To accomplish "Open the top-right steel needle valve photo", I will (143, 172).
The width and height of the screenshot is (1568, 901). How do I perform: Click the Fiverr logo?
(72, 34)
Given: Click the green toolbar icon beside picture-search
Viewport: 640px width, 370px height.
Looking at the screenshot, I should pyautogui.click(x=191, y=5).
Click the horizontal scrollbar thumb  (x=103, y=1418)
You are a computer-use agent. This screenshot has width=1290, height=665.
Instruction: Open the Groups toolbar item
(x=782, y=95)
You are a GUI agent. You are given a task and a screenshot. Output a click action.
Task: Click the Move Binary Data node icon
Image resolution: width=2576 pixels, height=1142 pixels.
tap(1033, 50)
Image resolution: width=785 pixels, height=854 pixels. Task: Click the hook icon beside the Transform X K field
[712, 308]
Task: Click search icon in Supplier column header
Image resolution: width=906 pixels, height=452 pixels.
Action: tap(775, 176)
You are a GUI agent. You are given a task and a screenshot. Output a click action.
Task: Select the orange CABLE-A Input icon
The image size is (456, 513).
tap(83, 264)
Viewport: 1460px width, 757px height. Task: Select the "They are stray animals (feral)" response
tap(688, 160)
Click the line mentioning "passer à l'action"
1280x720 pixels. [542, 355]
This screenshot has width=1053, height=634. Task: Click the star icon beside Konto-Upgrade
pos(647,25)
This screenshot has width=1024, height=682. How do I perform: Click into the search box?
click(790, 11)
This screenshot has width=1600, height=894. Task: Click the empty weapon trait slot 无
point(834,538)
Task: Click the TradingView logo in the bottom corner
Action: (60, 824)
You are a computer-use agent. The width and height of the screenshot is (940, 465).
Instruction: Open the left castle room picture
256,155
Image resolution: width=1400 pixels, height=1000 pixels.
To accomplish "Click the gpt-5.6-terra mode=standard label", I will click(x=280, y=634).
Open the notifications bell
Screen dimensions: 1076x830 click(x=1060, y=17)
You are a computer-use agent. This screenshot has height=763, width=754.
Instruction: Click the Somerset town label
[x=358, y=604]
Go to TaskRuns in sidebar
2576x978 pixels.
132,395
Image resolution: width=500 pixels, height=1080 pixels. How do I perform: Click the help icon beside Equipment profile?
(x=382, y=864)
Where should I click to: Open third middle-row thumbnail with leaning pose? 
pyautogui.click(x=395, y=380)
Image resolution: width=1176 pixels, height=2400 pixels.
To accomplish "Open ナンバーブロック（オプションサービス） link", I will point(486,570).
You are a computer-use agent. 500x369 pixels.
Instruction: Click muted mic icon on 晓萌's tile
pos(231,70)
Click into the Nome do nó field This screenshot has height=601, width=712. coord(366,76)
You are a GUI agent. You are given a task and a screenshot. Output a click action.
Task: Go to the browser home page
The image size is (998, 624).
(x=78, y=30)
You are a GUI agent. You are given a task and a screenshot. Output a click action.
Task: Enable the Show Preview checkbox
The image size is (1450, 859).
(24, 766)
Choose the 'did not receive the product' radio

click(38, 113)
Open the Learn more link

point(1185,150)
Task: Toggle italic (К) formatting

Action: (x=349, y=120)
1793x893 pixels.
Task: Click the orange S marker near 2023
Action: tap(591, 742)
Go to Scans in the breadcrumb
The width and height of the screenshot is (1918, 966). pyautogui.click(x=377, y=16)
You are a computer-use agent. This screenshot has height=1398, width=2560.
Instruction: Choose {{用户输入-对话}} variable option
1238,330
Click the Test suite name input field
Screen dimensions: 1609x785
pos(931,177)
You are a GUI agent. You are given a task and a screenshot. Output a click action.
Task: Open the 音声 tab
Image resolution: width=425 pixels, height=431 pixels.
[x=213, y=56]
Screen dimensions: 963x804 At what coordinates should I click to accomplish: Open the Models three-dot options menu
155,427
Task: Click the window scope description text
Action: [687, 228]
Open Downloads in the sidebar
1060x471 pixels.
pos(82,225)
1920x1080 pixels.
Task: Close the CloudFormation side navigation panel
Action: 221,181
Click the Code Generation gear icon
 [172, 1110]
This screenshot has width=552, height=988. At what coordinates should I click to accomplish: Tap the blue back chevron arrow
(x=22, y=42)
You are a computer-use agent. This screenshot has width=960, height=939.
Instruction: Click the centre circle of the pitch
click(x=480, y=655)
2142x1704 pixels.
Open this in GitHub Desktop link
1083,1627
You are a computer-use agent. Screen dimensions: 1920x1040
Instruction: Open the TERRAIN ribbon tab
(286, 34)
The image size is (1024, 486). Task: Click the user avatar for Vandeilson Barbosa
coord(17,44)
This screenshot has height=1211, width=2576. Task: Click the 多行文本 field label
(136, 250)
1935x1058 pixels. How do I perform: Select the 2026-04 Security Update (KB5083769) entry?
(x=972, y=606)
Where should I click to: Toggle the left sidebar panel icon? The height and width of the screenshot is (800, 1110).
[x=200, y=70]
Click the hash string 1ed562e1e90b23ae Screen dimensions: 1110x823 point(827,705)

+--

__What to produce__.
Format the rows above as a JSON list of strings, with one string per line and blank lines omitted.

__Final result__.
[
  "To accomplish \"Open the top-right steel needle valve photo\", I will (143, 172).",
  "The width and height of the screenshot is (1568, 901). How do I perform: Click the Fiverr logo?",
  "(72, 34)",
  "Given: Click the green toolbar icon beside picture-search",
  "Viewport: 640px width, 370px height.",
  "Looking at the screenshot, I should pyautogui.click(x=191, y=5).",
  "Click the horizontal scrollbar thumb  (x=103, y=1418)",
  "You are a computer-use agent. This screenshot has width=1290, height=665.",
  "Instruction: Open the Groups toolbar item",
  "(x=782, y=95)",
  "You are a GUI agent. You are given a task and a screenshot. Output a click action.",
  "Task: Click the Move Binary Data node icon",
  "Image resolution: width=2576 pixels, height=1142 pixels.",
  "tap(1033, 50)",
  "Image resolution: width=785 pixels, height=854 pixels. Task: Click the hook icon beside the Transform X K field",
  "[712, 308]",
  "Task: Click search icon in Supplier column header",
  "Image resolution: width=906 pixels, height=452 pixels.",
  "Action: tap(775, 176)",
  "You are a GUI agent. You are given a task and a screenshot. Output a click action.",
  "Task: Select the orange CABLE-A Input icon",
  "The image size is (456, 513).",
  "tap(83, 264)",
  "Viewport: 1460px width, 757px height. Task: Select the \"They are stray animals (feral)\" response",
  "tap(688, 160)",
  "Click the line mentioning \"passer à l'action\"",
  "1280x720 pixels. [542, 355]",
  "This screenshot has width=1053, height=634. Task: Click the star icon beside Konto-Upgrade",
  "pos(647,25)",
  "This screenshot has width=1024, height=682. How do I perform: Click into the search box?",
  "click(790, 11)",
  "This screenshot has width=1600, height=894. Task: Click the empty weapon trait slot 无",
  "point(834,538)",
  "Task: Click the TradingView logo in the bottom corner",
  "Action: (60, 824)",
  "You are a computer-use agent. The width and height of the screenshot is (940, 465).",
  "Instruction: Open the left castle room picture",
  "256,155",
  "Image resolution: width=1400 pixels, height=1000 pixels.",
  "To accomplish \"Click the gpt-5.6-terra mode=standard label\", I will click(x=280, y=634).",
  "Open the notifications bell",
  "Screen dimensions: 1076x830 click(x=1060, y=17)",
  "You are a computer-use agent. This screenshot has height=763, width=754.",
  "Instruction: Click the Somerset town label",
  "[x=358, y=604]",
  "Go to TaskRuns in sidebar",
  "2576x978 pixels.",
  "132,395",
  "Image resolution: width=500 pixels, height=1080 pixels. How do I perform: Click the help icon beside Equipment profile?",
  "(x=382, y=864)",
  "Where should I click to: Open third middle-row thumbnail with leaning pose? ",
  "pyautogui.click(x=395, y=380)",
  "Image resolution: width=1176 pixels, height=2400 pixels.",
  "To accomplish \"Open ナンバーブロック（オプションサービス） link\", I will point(486,570).",
  "You are a computer-use agent. 500x369 pixels.",
  "Instruction: Click muted mic icon on 晓萌's tile",
  "pos(231,70)",
  "Click into the Nome do nó field This screenshot has height=601, width=712. coord(366,76)",
  "You are a GUI agent. You are given a task and a screenshot. Output a click action.",
  "Task: Go to the browser home page",
  "The image size is (998, 624).",
  "(x=78, y=30)",
  "You are a GUI agent. You are given a task and a screenshot. Output a click action.",
  "Task: Enable the Show Preview checkbox",
  "The image size is (1450, 859).",
  "(24, 766)",
  "Choose the 'did not receive the product' radio",
  "click(38, 113)",
  "Open the Learn more link",
  "point(1185,150)",
  "Task: Toggle italic (К) formatting",
  "Action: (x=349, y=120)",
  "1793x893 pixels.",
  "Task: Click the orange S marker near 2023",
  "Action: tap(591, 742)",
  "Go to Scans in the breadcrumb",
  "The width and height of the screenshot is (1918, 966). pyautogui.click(x=377, y=16)",
  "You are a computer-use agent. This screenshot has height=1398, width=2560.",
  "Instruction: Choose {{用户输入-对话}} variable option",
  "1238,330",
  "Click the Test suite name input field",
  "Screen dimensions: 1609x785",
  "pos(931,177)",
  "You are a GUI agent. You are given a task and a screenshot. Output a click action.",
  "Task: Open the 音声 tab",
  "Image resolution: width=425 pixels, height=431 pixels.",
  "[x=213, y=56]",
  "Screen dimensions: 963x804 At what coordinates should I click to accomplish: Open the Models three-dot options menu",
  "155,427",
  "Task: Click the window scope description text",
  "Action: [687, 228]",
  "Open Downloads in the sidebar",
  "1060x471 pixels.",
  "pos(82,225)",
  "1920x1080 pixels.",
  "Task: Close the CloudFormation side navigation panel",
  "Action: 221,181",
  "Click the Code Generation gear icon",
  " [172, 1110]",
  "This screenshot has width=552, height=988. At what coordinates should I click to accomplish: Tap the blue back chevron arrow",
  "(x=22, y=42)",
  "You are a computer-use agent. This screenshot has width=960, height=939.",
  "Instruction: Click the centre circle of the pitch",
  "click(x=480, y=655)",
  "2142x1704 pixels.",
  "Open this in GitHub Desktop link",
  "1083,1627",
  "You are a computer-use agent. Screen dimensions: 1920x1040",
  "Instruction: Open the TERRAIN ribbon tab",
  "(286, 34)",
  "The image size is (1024, 486). Task: Click the user avatar for Vandeilson Barbosa",
  "coord(17,44)",
  "This screenshot has height=1211, width=2576. Task: Click the 多行文本 field label",
  "(136, 250)",
  "1935x1058 pixels. How do I perform: Select the 2026-04 Security Update (KB5083769) entry?",
  "(x=972, y=606)",
  "Where should I click to: Toggle the left sidebar panel icon? The height and width of the screenshot is (800, 1110).",
  "[x=200, y=70]",
  "Click the hash string 1ed562e1e90b23ae Screen dimensions: 1110x823 point(827,705)"
]